Falar da inacreditável altura dos prédios que construíram os nossos antepassados é uma forma de se falar da morte, e falar da morte é ser prático, e não filosófico, podendo-se falar da morte de duas formas. Se por um lado é bom sair enfim dessas torres de gavetas, depois de enfrentar todas as filas dos apartamentos e elevadores, e ainda a fila para se sair às ruas, que é uma confluência dos amontoados que saem de todos os elevadores; ou seja, se por um lado é bom botar a cabeça para fora após tanto tempo esperando a vez de sair dos prédios, por outro lado vive-se o perigo de se estar ao ar livre, o que significa, para os mais prevenidos, ficar olhando o tempo todo para cima, já que a morte vem de cima. Por mais numerosas que sejam as medidas de segurança, como as grades nas raras janelas e os picos eletrificados (os prédios não possuem, no topo, áreas planas e se vão afunilando ao ponto de se tornar agulhas espetando o céu), há sempre alguém que desiste e se atira, e, atirando-se, além de se matar a si mesmo, ainda mata um punhado de nós, que estamos aqui em baixo na fila, aguardando a vez de seguir em frente. E abre-se um clarão no chão, e algumas filas se desfazem até que tudo se reordene, e novas filas se formam, embora bem mais lentas, até que o susto e a curiosidade diante de alguns corpos no chão desapareçam; e novamente não se vê o chão, apenas os pés de nós todos, que somos tantos, embora antes não fôssemos. Não sei se é filosofia barata de minha parte, mas já não fico a olhar para cima como antes, quando era mais jovem e acreditava que suportaria tudo.
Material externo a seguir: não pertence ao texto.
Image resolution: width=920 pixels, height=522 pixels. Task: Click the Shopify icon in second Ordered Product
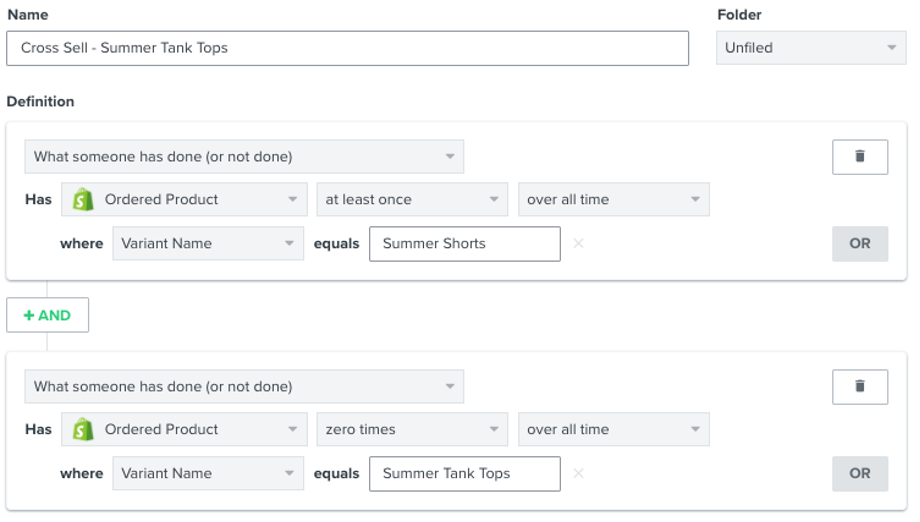coord(84,430)
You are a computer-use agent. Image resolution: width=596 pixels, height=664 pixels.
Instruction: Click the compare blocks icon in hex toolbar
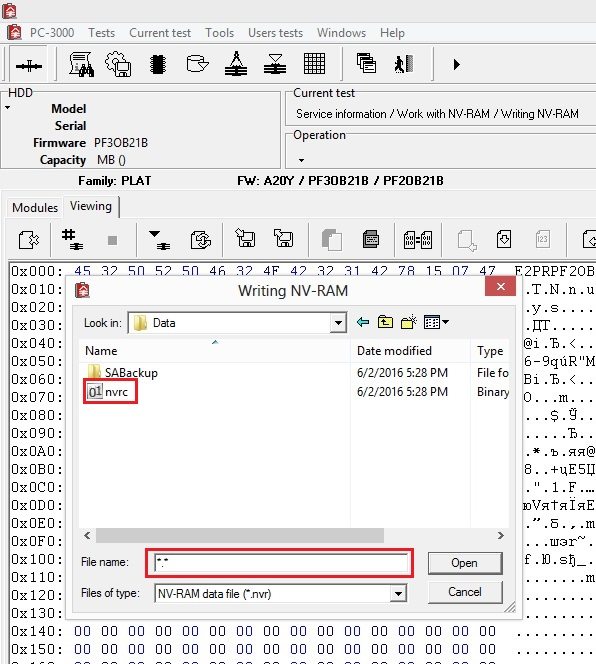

Nunca ninguém me caiu por cima, e nem creio que cairá; e, se afinal cair, não vai ajudar nada eu estar com o nariz pro céu, achando que poderia desviar de alguém despencando feliz, e é por isso que minha vida é mais com a cabeça para baixo do que para cima, a observar e tentar medir a velocidade com que andam os pés que vejo à minha frente e que vou seguindo com os meus, o que nada mais é do que viver o andar da lagarta.
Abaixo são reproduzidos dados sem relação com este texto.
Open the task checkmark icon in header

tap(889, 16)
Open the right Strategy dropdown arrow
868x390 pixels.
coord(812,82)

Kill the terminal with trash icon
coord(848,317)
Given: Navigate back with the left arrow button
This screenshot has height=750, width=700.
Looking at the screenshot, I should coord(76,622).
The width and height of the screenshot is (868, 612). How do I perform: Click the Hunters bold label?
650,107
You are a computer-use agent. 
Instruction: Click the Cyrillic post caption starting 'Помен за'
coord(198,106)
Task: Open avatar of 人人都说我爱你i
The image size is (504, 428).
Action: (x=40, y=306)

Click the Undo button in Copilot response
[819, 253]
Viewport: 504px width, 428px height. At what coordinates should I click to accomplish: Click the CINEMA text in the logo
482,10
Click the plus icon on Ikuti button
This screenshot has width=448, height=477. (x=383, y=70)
Mas há um dia em que o andar da fila ou a cidade ou as fronteiras ou o mar e o horizonte e o maldito sonho de uns poucos e benditos milhões de heróis já não importam de modo algum, porque tudo o que se deseja de imediato são alguns instantes a sós, alguns segundos em silêncio e a sós. Quantos segundos, ou mesmo minutos? Isto irá depender da absurda altura do prédio e das medidas de segurança e do estado das grades nas raras janelas e de alguém ao lado ou atrás tentar me impedir ou não; para tudo dá-se um jeito, não vou negar que estou sempre à espera de uma oportunidade e alguma coragem — hoje, mais de oportunidade do que de coragem, porque o desejo afinal de cair em tentação, de ficar, mesmo que por uns bons segundos, ou mesmo mais de um minuto, o máximo que puder, dentro de um silêncio veloz e a sós, sentindo o vento forte nos cabelos e pelo corpo inteiro, a força da gravidade, os braços abertos e os olhos o tempo todo fechados para não ver o formigueiro, lá embaixo, ficando cada vez maior; esse desejo é mais forte do que o remorso e o arrependimento e a culpa que não vou ter tempo de sentir quando chegar, saciado e feliz, ao chão.